**KUTIPAN PILIHAN:**
++++++++++++++++++++

Sesudah Pasar Cipanas, pas di samping Istana Cipanas, yang meupakan patokan untuk menuju curug ini, kami ambil jalan kanan, ke arah terminal dimana banyak angkot-angkot berwarna kuning ngetem di sini. Menyusuri jalan di samping pagar Istana, tidak beberapa jauh kemudian dipertigaan ambil jalur kanan, masih menyusuri pagar belakang Istana. Dari sini kondisi jalan terus menanjak.
Jalan menuju Desa Sukatani
Sepanjang jalan di kiri-kanan terlihat ladang-ladang aneka sayur seperti sawi, kailan, lobak, wortel, dll. Tidak salah kalau Cipanas menjadi pemasok utama sayur dan buah-buahan untuk kota-kota di sekitarnya terutama Jakarta. Hampir tidak terlihat ada lahan menganggur, semua terisi oleh kebun sayur. Sangat produktif….!!!. Dan dijalan juga terlihat hilir mudik mobil dan motor membawa hasil bumi.

Setelah menempuh jalan menanjak sekitar 6km, mengandalkan Maps dan penduduk lokal kami ditunjukkan jalan masuk melewati gang-gang sempit hingga sampai disalah satu warung yang menjadi tempat parkir. Tidak ada tiket masuk di sini, dan tarif parkir juga seiklasnya.

Masuk gang-gang
Masuk gang-gang
Dari sini kami harus trekking. Melewati jalan setapak di antara ladang sayur suasana desa sangat terasa sekali. Terlihat petani-petani bekerja di ladang. Dan dikejauhan terlihat Gunung Gede Pangrango berselimut awan dan kabut.
Kebun sayuran sepanjang jalan menuju curug
Kebun sayuran sepanjang jalan menuju curug
Sampai di petunjuk arah, kami mulai menuruni bukit. Kondisi jalan setapak ini lumayan ekstrim karena berada disisi bukit yang bawahnya merupakan lembah. Kondisi tanahnya rawan longsor, sebagaimana kita ketahui karena perbukitan di sini sudah beralih fungsi menjadi ladang. Tapi masih beruntung karena di bagian lembah masih berupa hutan, meski masih terlihat petak-petak ladang sayuran.
Menuruni bukit menuju Curug Dengdeng
Menuruni bukit menuju Curug Dengdeng
Menuruni bukit menuju Curug Dengdeng
Menuruni bukit menuju Curug Dengdeng
Terdapat satu titik longsor ketika kami ke sini, pohon berukuran sedang menghalangi jalan dan belum dibersihkan. Melewati aliran sungai yang tidak begitu dalam tapi sangat dingin, jarak tempuh hanya tinggal sekitar 50 meteran. Dan semua lelah akan terbayarkan ketika dari balik sebuah pohon besar kami melihat curug yang dituju, Curug Dengdeng.

++++++++++++++++++++

**POTONGAN DATA:**
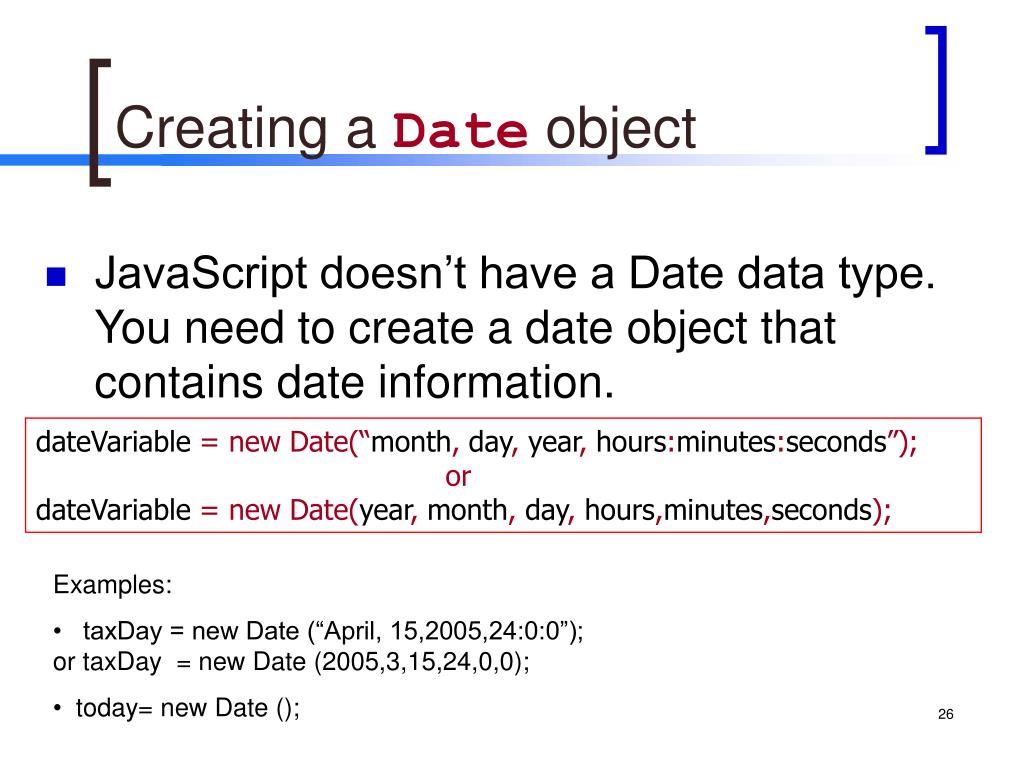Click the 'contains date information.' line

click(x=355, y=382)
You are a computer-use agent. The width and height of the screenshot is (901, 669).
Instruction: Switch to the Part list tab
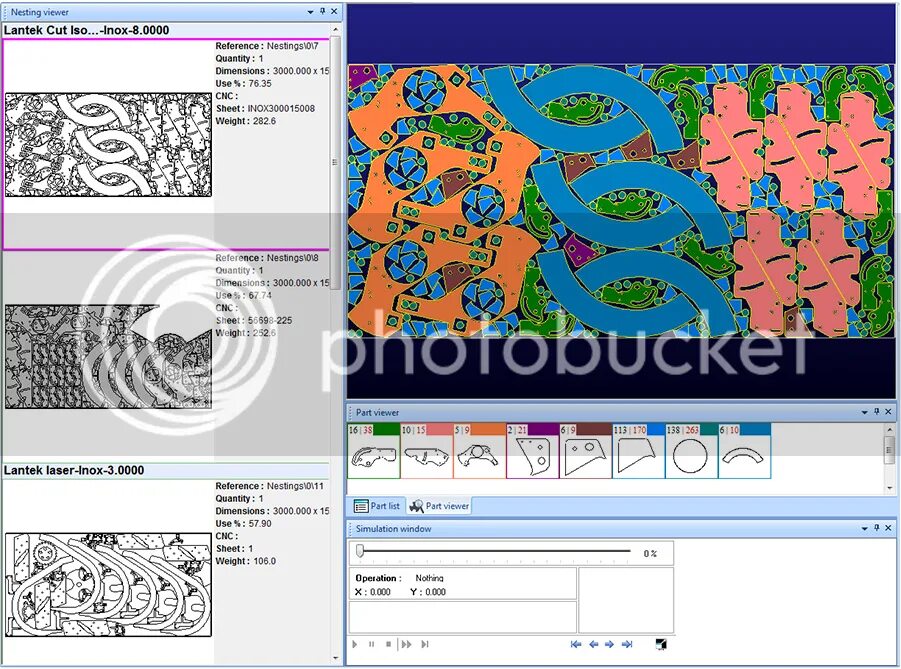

++++++++++++++++++++

**PETUNJUK KERJA:**
(a) Salin sebagian tulisan tentang perjalanan ke Curug Dengdeng. Mulailah pada kata-kata yang memuat "Sesudah Pasar Cipanas, pas", lalu berhenti setelah "jalan terus menanjak.".
(b) Teruskan tulisan tentang perjalanan menuju Curug Dengdeng, dimulai sesudah kalimat terakhir yang ditampilkan.

**HASIL AKHIR:**
(a)
Sesudah Pasar Cipanas, pas di samping Istana Cipanas, yang meupakan patokan untuk menuju curug ini, kami ambil jalan kanan, ke arah terminal dimana banyak angkot-angkot berwarna kuning ngetem di sini. Menyusuri jalan di samping pagar Istana, tidak beberapa jauh kemudian dipertigaan ambil jalur kanan, masih menyusuri pagar belakang Istana. Dari sini kondisi jalan terus menanjak.

(b)
Cuurg Dengdeng di kejauhan
Curug ini benar-benar diluar perkiraan saya. Curug ini ternyata sangat tinggi. Meski tidak ada referensi yang akurat, saya memperkirakan curug ini tingginya sekitar 80-100 meter. Terdiri dari curug utama dan beberapa curug kecil. Meski debit airnya tidak terlalu besar tapi tidak mengurangi kecantikan curug ini. Karena tinggi, area di sekitar curug tidak lepas dari tampias dan selalu basah. Karena area didepan curug terbatas, jadi hampir dimana saja kita berdiri akan kena selalu kena tampias hahahhaa. Jadi buat yang membawa HP atau kamera DSRL harap berhati-hati dan lindungi dari tampias.
Curug Dengdeng yang menakjubkan
Curug Dengdeng yang menakjubkan
Curug Dengdeng yang menakjubkan
Kecantikan curug ini ditambah lagi dengan taanaman-tanaman merambat atau pohon-pohon kecil yang menempel di tebing yang menjulang dengan kemiringan 90 derajat.
Karena tidak berniat mandi di curug ini, kami hanya mengambil foto-foto. Untuk mendekati curug kita bisa mengambil tebing yang ada di sisi kiri. Di sini terdapat area yang rata sehingga kita bisa mengambil foto curug dari samping. Dan tentu saja harus rela berbasah-basah.
Curug Dengdeng dari sisi kiri
Curug Dengdeng dari sisi kiri
Curug Dengdeng dari sisi kiri
Hanya saja, karena tidak dikelola, terdapat sisa-sisa sampah dari pengunjung meski tidak terlalu banyak. Semoga kedepannya tempat ini dijaga kebersihan dan tetap asri.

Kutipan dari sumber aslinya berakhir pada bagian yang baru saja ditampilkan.